With the causes of Alzheimer’s still unknown, scientists at the Washington University, St Louis, and the University of California, San Francisco are conducting the largest DNA study to date in search of pre-programmed risk factors.
We had already known that one gene linked to Alzheimer’s risks codes for a molecule involved in the movement of cholesterol through the body.
The link between cholesterol and Alzheimer’s may be even stronger than previously thought, however.
In the new genetic analysis, scientists discovered that a small group genes are linked to elevated risks for both Alzheimer’s and heart disease.
In addition to the APOE4 gene (pictured) that we know raises heart disease and Alzheimer’s risks, another nine DNA links between cholesterol and dementia have been discovererd
The prevalence of Alzheimer’s disease is only expected to climb, steeply, as the American population ages and medicine continues to extend lifespans.
But longer lives mean more diseases of old age, including dementia and heart disease.
The development of these diseases may be partly predicted by our genes before we’re even born – and by some of the same genes, no less.
A variant of the APOE4 gene, for example is currently one of the indicators of Alzheimer’s risks that we know of.
This variant of APOE4 has been linked to a four-fold increase in risk for Alzheimer’s disease.
Frustratingly, however, the gene variant is also found in healthy people, so it’s far from a perfect predictor of the disease.
‘The nature of a risk variant is that it’s present in some healthy people, but we see a greater prevalence of it in people with disease,’ explains study co-author and Washington University, St Louis psychiatrist.
It isn’t entirely clear how this segment of DNA influences the brain and its functioning. But we do know how it relates to cardiovascular disease.
APOE4, when it is functioning properly, provides a recipe for a particular protein. That protein links up with fats (or lipids) to form lipoproteins. These molecules help to make sure that fats travel through the bloodstream as they should.
These water-soluble lipoproteins are crucial to making sure that ‘good’ cholesterol from fatty acids gets transported to tissues that soak them up for energy and that ‘bad’ cholesterol is rerouted back to the liver.
If bad cholesterol is not correctly navigated back to the liver, it can instead build up in the blood vessels, constricting the flow of blood through them.
This of course puts greater strain the heart which has to pump all he harder to push enough blood through the narrow passageways.
So those with a faulty variant of the gene are more likely to have higher cholesterol.
As it turns out, this may also have something to do with the accumulation of amyloid protein plaques in the brain, which scientists suspect is among the underlying causes of Alzheimer’s.
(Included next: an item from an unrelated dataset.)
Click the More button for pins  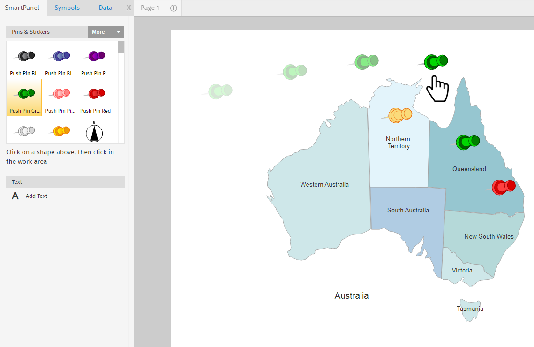[99, 32]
By combing through DNA from 1.5 million people, the new study’s authors found 90 DNA segments that they could link to people with heart disease risk factors, including diabetes, high cholesterol and high BMI.
Six of these seemed strongly predictive of both heart disease and Alzheimer’s – further suggesting the connection between the transportation of lipids through the bloodstream and plaque formation in the blood.
‘This study has done two things to really solidify this connection’ between genes related to lipids and risks of heart disease and Alzheimer’s, Dr Karch says.
‘This shows that there are multiple genes that are contributing to risks for these cardiovascular traits that contribute to heart disease as well as Alzheimer’s risks,’ says Dr Karch.
‘It also functionally falls into this pathway related to lipid metabolism and lipids in general [in both heart disease and Alzheimer’s].’
And her study found these traits in a large sample, contributing to the weight the findings carry.
‘Lipids are really important for normal health of cells of all types in your brain,’ says Dr Karch.
‘They play an important role in the ability of your cells to transport these disease-causing proteins as well as the ability of the cell to degrade these disease-causing proteins.’
The team also discovered that some gene variants related to the immune system raised Alzheimer’s risks.
Dr Karch says that this doesn’t mean everyone should rush off to get genetic tests.
‘It’s challenging to say now that a genetic test will give you a clear answer as to your certainty of developing Alzheimer’s disease,’ she says.
‘But when we think about holistic health, treatments and preventative health can be crucial to taking care of of cardiovascular health, and [doing that] early may have benefits for cognitive health later in life.’
In theory, a low-fat diet would mean there would be less cholesterol that needed to be cleared out of the bloodstream, somewhat mitigating the importance of the genetically determined ability to transport cholesterol out of the blood.
If that theory plays out in our biology, then keeping cholesterol low might also help reduce the risk of amyloid proteins building up in the brain and reduce the risk of Alzheimer’s.
That also suggests that drugs meant to control cholesterol may be useful tools for reducing Alzheimer’s risks.